====== Data under study

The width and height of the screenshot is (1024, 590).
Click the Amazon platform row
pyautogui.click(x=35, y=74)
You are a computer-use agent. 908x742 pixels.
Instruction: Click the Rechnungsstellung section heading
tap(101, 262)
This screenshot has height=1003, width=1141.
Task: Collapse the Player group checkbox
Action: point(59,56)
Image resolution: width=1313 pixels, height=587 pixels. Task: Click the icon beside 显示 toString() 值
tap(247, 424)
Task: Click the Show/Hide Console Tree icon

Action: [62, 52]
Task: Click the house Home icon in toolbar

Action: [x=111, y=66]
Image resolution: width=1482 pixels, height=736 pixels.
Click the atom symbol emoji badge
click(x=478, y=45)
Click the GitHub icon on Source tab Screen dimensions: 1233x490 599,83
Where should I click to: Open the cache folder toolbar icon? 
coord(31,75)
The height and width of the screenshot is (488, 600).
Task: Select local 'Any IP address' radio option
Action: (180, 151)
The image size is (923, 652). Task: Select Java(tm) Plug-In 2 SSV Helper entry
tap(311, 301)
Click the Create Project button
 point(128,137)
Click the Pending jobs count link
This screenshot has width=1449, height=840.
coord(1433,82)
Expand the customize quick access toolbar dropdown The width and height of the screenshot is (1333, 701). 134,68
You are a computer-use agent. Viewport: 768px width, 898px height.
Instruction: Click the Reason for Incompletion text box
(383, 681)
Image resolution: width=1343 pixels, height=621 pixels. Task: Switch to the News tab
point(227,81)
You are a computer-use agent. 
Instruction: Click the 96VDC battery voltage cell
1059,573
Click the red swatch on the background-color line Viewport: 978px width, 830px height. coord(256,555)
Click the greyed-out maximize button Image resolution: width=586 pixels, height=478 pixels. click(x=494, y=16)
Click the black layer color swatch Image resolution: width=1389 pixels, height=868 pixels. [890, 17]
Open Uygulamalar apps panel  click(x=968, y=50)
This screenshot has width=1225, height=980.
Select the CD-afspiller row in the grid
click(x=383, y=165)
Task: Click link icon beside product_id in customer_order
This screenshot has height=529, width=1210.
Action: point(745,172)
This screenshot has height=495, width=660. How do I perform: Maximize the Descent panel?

============

Required work
Only the lines from the one containing "Task: Click the house Home icon in toolbar" through the one containing "Click the GitHub" are to be retyped, both boundary lines included, with no other material.

Task response
Task: Click the house Home icon in toolbar

Action: [x=111, y=66]
Image resolution: width=1482 pixels, height=736 pixels.
Click the atom symbol emoji badge
click(x=478, y=45)
Click the GitHub icon on Source tab Screen dimensions: 1233x490 599,83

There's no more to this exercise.